DATA IN THIS EXERCISE Start Marker

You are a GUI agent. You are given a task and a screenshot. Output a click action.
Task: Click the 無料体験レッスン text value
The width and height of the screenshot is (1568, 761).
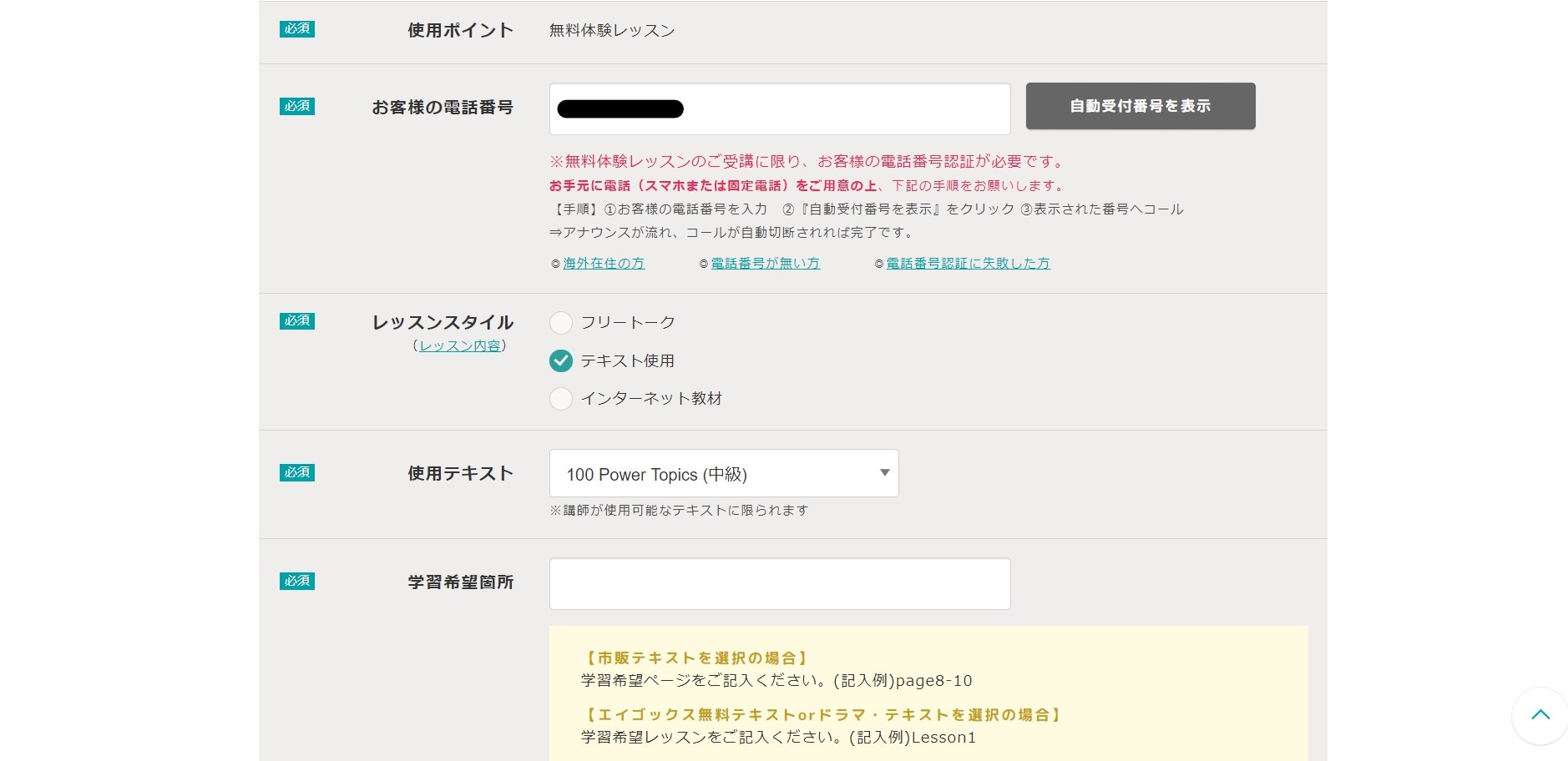tap(611, 31)
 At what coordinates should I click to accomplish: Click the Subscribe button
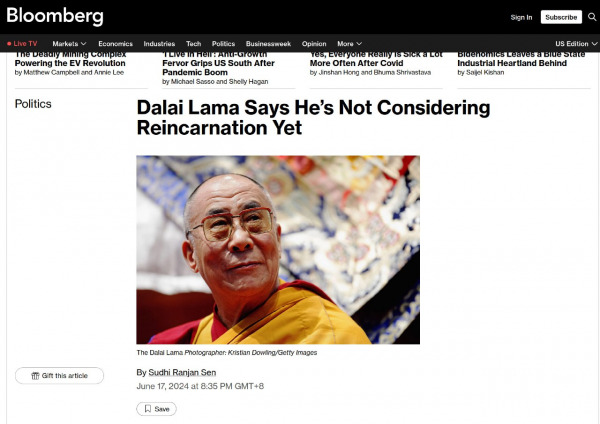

DATA IN THIS EXERCISE End Marker

| ACTIVITY |
Without any pictures, output the entries above exactly as they appear.

| SOLUTION TO THIS TASK |
You are a GUI agent. You are given a task and a screenshot. Output a click action.
Task: Click the 無料体験レッスン text value
The width and height of the screenshot is (1568, 761).
tap(611, 31)
 At what coordinates should I click to accomplish: Click the Subscribe button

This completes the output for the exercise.